[Dataset records]
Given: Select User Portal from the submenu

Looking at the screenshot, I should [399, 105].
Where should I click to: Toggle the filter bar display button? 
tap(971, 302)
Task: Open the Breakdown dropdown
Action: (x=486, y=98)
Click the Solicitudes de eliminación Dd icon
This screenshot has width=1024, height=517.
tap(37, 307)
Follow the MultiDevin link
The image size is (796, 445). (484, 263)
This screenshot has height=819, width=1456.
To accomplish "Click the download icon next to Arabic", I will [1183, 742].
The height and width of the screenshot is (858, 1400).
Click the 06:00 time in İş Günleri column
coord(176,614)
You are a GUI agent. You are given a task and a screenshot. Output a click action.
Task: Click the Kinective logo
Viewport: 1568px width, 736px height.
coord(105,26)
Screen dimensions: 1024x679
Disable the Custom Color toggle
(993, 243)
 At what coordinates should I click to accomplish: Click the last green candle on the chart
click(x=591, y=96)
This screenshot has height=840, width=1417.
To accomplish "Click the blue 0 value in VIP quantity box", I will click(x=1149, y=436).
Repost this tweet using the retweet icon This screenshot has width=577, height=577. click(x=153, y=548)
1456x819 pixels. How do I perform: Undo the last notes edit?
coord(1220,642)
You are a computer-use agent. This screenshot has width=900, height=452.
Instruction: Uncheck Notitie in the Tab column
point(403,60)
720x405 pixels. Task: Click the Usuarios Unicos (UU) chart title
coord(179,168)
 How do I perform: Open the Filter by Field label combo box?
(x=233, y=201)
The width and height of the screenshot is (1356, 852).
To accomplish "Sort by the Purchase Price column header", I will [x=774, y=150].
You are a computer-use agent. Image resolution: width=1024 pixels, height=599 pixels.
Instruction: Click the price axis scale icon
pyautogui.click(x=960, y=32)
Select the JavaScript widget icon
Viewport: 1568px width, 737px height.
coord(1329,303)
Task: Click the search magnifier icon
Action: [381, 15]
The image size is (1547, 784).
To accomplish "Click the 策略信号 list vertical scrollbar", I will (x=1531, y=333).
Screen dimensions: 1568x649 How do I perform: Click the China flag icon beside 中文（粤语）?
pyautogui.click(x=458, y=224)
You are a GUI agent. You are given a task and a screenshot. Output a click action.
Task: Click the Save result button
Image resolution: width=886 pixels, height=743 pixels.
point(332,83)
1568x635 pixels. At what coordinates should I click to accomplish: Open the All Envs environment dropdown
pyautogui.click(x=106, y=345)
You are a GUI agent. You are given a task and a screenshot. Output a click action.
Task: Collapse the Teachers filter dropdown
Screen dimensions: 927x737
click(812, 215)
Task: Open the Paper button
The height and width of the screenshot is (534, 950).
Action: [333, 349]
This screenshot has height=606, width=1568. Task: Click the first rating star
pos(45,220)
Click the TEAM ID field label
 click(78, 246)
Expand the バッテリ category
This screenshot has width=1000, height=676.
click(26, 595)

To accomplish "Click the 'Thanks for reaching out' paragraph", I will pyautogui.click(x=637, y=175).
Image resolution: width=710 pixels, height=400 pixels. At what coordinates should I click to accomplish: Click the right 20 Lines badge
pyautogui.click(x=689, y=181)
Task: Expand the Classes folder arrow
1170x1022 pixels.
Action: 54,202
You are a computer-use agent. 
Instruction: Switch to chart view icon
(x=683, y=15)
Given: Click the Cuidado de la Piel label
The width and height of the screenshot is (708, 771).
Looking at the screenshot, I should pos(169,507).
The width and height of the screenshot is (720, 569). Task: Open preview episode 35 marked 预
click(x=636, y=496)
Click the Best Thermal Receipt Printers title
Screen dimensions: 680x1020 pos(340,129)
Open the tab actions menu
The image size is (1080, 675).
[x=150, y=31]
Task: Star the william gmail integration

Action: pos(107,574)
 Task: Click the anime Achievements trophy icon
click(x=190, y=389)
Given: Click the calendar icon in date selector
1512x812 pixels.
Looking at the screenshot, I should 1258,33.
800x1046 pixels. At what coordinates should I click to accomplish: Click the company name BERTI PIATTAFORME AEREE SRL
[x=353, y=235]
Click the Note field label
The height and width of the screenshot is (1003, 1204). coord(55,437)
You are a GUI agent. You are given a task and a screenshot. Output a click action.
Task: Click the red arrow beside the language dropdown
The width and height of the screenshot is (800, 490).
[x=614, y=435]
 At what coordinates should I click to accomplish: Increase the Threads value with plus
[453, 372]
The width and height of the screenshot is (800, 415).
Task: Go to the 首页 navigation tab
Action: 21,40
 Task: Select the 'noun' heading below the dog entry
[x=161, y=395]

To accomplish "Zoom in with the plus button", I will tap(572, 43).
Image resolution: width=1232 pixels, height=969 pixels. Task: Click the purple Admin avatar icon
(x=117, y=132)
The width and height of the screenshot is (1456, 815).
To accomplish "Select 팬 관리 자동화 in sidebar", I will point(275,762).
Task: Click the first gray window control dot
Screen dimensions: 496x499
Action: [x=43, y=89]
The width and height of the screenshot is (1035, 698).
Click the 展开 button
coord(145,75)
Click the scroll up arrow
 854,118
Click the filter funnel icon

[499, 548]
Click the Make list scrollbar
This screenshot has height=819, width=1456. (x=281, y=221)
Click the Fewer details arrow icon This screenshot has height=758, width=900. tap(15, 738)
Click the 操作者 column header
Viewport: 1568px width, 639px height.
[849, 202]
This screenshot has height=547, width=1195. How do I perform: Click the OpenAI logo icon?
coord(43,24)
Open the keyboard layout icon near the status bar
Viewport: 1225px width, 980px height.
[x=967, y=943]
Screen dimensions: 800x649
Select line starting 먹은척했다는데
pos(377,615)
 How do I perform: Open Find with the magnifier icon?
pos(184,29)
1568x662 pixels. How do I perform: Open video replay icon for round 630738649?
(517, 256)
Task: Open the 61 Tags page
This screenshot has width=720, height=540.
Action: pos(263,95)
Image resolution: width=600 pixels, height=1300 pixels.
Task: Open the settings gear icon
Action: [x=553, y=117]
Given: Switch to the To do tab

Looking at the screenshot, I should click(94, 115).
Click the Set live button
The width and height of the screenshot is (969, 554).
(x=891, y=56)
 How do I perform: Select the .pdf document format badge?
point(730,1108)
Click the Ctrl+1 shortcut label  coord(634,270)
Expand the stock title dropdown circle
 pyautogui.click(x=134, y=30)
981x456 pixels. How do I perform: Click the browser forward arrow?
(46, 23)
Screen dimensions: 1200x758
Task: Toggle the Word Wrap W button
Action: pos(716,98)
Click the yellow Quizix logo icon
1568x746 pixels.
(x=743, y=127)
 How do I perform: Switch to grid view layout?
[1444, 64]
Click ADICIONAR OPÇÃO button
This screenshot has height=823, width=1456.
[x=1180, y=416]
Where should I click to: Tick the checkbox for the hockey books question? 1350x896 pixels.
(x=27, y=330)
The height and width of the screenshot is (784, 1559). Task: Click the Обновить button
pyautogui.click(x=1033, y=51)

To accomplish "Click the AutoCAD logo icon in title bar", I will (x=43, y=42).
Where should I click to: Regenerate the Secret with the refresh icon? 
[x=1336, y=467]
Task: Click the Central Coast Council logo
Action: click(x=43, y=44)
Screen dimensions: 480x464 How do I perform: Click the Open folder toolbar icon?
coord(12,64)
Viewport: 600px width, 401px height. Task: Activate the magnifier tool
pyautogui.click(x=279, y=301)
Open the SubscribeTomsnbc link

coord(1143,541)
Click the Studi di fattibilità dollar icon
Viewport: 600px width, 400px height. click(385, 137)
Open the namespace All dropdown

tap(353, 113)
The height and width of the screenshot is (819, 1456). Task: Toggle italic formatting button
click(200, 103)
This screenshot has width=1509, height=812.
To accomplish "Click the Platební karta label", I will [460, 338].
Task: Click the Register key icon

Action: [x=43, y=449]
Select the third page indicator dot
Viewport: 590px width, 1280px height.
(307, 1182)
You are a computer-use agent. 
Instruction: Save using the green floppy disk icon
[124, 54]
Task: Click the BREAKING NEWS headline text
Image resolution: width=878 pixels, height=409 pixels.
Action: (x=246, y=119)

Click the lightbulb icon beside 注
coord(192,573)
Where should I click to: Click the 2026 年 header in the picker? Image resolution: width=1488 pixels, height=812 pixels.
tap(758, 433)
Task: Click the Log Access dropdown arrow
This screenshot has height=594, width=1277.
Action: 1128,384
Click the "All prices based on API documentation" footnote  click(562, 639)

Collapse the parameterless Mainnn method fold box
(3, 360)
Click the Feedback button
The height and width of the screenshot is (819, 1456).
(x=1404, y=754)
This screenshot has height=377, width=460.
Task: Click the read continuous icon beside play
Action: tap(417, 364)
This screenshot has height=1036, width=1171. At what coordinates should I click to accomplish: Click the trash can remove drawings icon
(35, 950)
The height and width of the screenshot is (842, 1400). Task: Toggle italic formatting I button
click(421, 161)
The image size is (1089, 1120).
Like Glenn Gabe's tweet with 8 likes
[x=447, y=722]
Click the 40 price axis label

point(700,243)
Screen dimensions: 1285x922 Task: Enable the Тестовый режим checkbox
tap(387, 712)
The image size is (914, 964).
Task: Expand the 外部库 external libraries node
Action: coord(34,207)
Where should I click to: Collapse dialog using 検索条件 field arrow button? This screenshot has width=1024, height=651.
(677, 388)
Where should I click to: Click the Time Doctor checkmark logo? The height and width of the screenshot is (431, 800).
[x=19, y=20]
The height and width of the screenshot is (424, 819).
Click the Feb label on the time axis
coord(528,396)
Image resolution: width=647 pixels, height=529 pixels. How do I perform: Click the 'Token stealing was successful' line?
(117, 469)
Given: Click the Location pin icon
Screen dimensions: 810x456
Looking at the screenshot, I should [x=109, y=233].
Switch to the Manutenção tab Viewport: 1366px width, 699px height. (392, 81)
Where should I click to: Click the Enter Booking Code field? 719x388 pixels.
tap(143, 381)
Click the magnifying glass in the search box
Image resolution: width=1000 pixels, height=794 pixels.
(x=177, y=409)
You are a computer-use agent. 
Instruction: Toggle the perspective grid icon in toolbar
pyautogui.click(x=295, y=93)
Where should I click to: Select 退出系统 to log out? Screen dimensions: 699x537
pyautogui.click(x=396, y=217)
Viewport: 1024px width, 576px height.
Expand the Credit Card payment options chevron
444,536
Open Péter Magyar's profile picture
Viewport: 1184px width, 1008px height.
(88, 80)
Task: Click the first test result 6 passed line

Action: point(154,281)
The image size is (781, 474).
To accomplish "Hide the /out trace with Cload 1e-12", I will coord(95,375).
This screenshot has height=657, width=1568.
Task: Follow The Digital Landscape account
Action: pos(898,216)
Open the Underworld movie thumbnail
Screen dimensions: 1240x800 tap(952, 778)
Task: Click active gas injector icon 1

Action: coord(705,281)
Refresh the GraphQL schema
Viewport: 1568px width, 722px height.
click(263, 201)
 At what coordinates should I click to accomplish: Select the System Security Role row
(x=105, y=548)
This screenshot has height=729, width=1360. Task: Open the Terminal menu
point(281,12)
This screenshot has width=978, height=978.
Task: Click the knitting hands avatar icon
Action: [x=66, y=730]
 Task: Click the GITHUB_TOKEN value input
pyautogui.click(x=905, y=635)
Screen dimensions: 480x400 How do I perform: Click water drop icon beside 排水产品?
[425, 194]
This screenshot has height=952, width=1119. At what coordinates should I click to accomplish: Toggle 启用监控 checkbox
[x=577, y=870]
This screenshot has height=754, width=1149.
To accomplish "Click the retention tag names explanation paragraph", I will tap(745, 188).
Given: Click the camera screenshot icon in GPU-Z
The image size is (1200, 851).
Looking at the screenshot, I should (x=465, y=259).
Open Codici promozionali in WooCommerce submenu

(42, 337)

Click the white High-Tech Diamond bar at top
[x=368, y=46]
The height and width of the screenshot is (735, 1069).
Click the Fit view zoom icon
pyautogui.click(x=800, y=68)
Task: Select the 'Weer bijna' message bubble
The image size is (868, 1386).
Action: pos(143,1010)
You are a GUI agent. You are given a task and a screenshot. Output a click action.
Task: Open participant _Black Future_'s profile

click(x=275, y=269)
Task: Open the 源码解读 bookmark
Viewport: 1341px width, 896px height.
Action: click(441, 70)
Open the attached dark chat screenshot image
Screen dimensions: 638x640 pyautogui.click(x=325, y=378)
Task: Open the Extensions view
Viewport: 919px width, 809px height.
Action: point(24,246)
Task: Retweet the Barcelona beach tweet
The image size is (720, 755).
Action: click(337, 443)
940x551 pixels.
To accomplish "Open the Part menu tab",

# DIRECTION
Lay out the items from the line with "Task: Click the first gray window control dot" to the line with "Click the Ctrl+1" as a JSON list of strings, one string per line, with blank lines left out.

# TASK RESULT
[
  "Task: Click the first gray window control dot",
  "Screen dimensions: 496x499",
  "Action: [x=43, y=89]",
  "The width and height of the screenshot is (1035, 698).",
  "Click the 展开 button",
  "coord(145,75)",
  "Click the scroll up arrow",
  " 854,118",
  "Click the filter funnel icon",
  "[499, 548]",
  "Click the Make list scrollbar",
  "This screenshot has height=819, width=1456. (x=281, y=221)",
  "Click the Fewer details arrow icon This screenshot has height=758, width=900. tap(15, 738)",
  "Click the 操作者 column header",
  "Viewport: 1568px width, 639px height.",
  "[849, 202]",
  "This screenshot has height=547, width=1195. How do I perform: Click the OpenAI logo icon?",
  "coord(43,24)",
  "Open the keyboard layout icon near the status bar",
  "Viewport: 1225px width, 980px height.",
  "[x=967, y=943]",
  "Screen dimensions: 800x649",
  "Select line starting 먹은척했다는데",
  "pos(377,615)",
  " How do I perform: Open Find with the magnifier icon?",
  "pos(184,29)",
  "1568x662 pixels. How do I perform: Open video replay icon for round 630738649?",
  "(517, 256)",
  "Task: Open the 61 Tags page",
  "This screenshot has width=720, height=540.",
  "Action: pos(263,95)",
  "Image resolution: width=600 pixels, height=1300 pixels.",
  "Task: Open the settings gear icon",
  "Action: [x=553, y=117]",
  "Given: Switch to the To do tab",
  "Looking at the screenshot, I should click(94, 115).",
  "Click the Set live button",
  "The width and height of the screenshot is (969, 554).",
  "(x=891, y=56)",
  " How do I perform: Select the .pdf document format badge?",
  "point(730,1108)",
  "Click the Ctrl+1 shortcut label  coord(634,270)"
]